If A, B, $$X\in\mathcal{M}_{n}$$ and m, n, s, t are real numbers such that $$m+n=s+t=1$$, then

\begin{aligned} \bigl\Vert AXB^{*} \bigr\Vert ^{2}\leq \bigl\Vert \bigl(A^{*}A\bigr)^{m}X\bigl(B^{*}B\bigr)^{s} \bigr\Vert \bigl\Vert \bigl(A^{*}A\bigr)^{n}X\bigl(B^{*}B\bigr)^{t} \bigr\Vert . \end{aligned}
(10)

In the next results, we show some generalizations of inequality (3) for the operator norm.

### Corollary 3

Let $$A, B\in\mathcal{M}_{n}$$ and let $$f_{1}$$, $$f_{2}$$, $$g_{1}$$, $$g_{2}$$ be non-negative continuous functions such that $$f_{1}(t)f_{2}(t)=t$$ and $$g_{1}(t)g_{2}(t)=t$$ ($$t\geq0$$). Then

\begin{aligned} \bigl\Vert AB^{*} \bigr\Vert ^{2}\leq \bigl\Vert pf_{1} \bigl(A^{*}A\bigr)^{\frac{1}{p}}+(1-p)g_{1}\bigl(B^{*}B \bigr)^{\frac {1}{1-p}} \bigr\Vert \bigl\Vert (1-p) f_{2} \bigl(A^{*}A\bigr)^{\frac {1}{1-p}}+pg_{2}\bigl(B^{*}B \bigr)^{\frac{1}{p}} \bigr\Vert , \end{aligned}

where $$p\in[0,1]$$.

__________

» **PROBLEM TO SOLVE**
In the extract on operator norm inequalities, what range of values does Corollary 3 allow for p?

» **LISTING**
__________

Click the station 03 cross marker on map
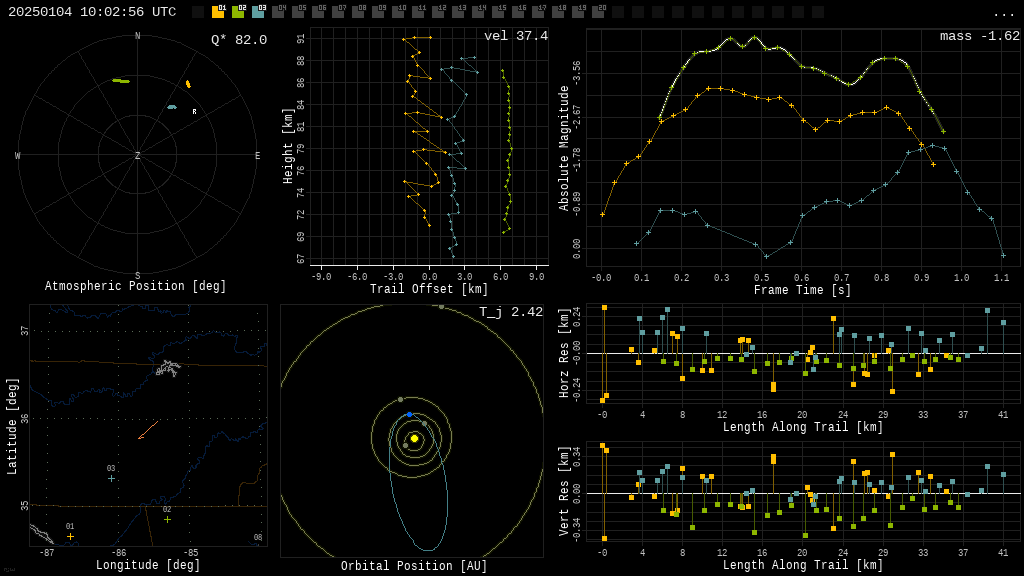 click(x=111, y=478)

__________

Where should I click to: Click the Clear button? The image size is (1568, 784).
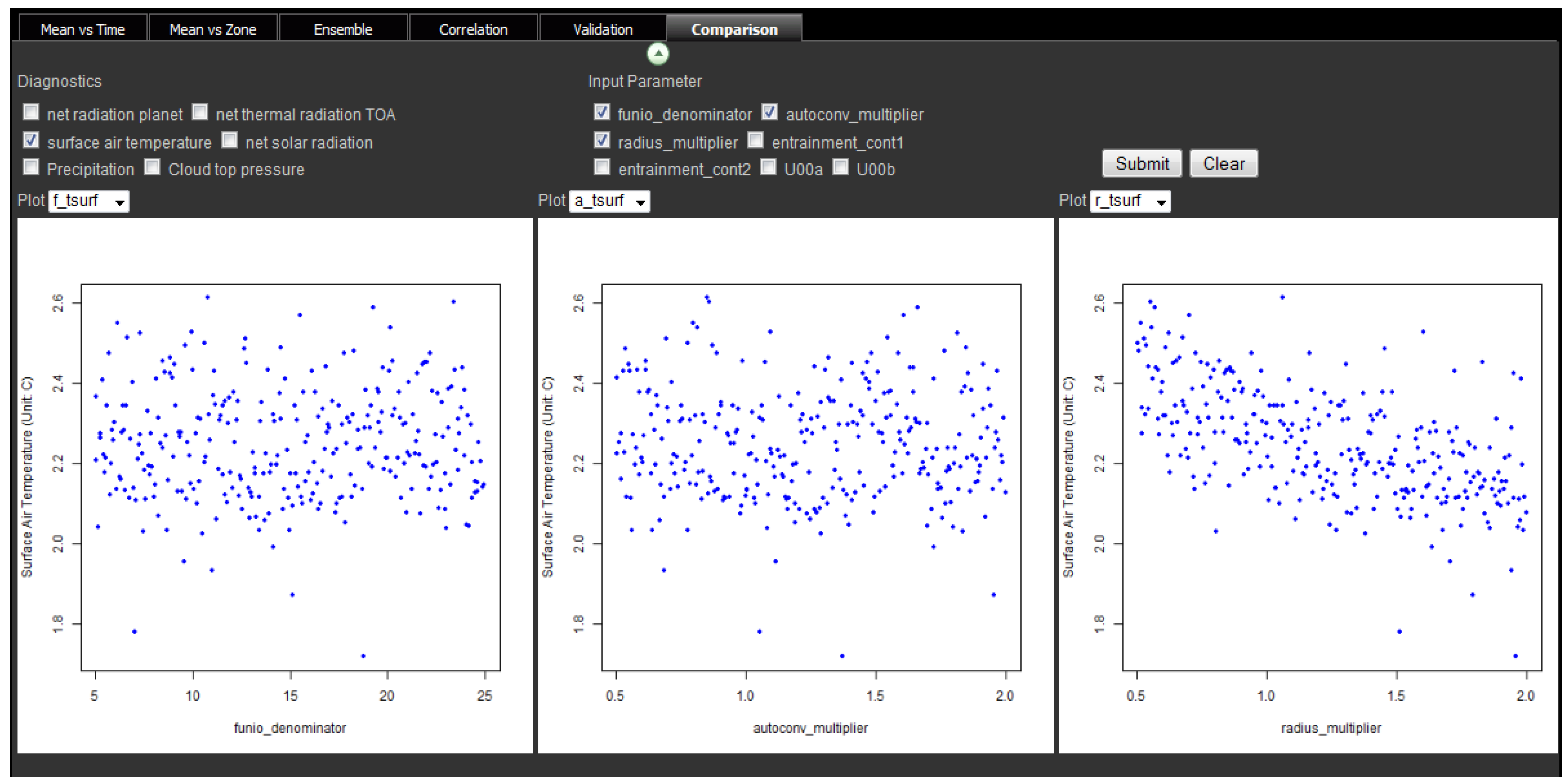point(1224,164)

__________

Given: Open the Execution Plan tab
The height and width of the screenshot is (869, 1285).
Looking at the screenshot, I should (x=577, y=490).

__________

» **SOLUTION TO THIS TASK**
p belongs to the closed interval [0, 1].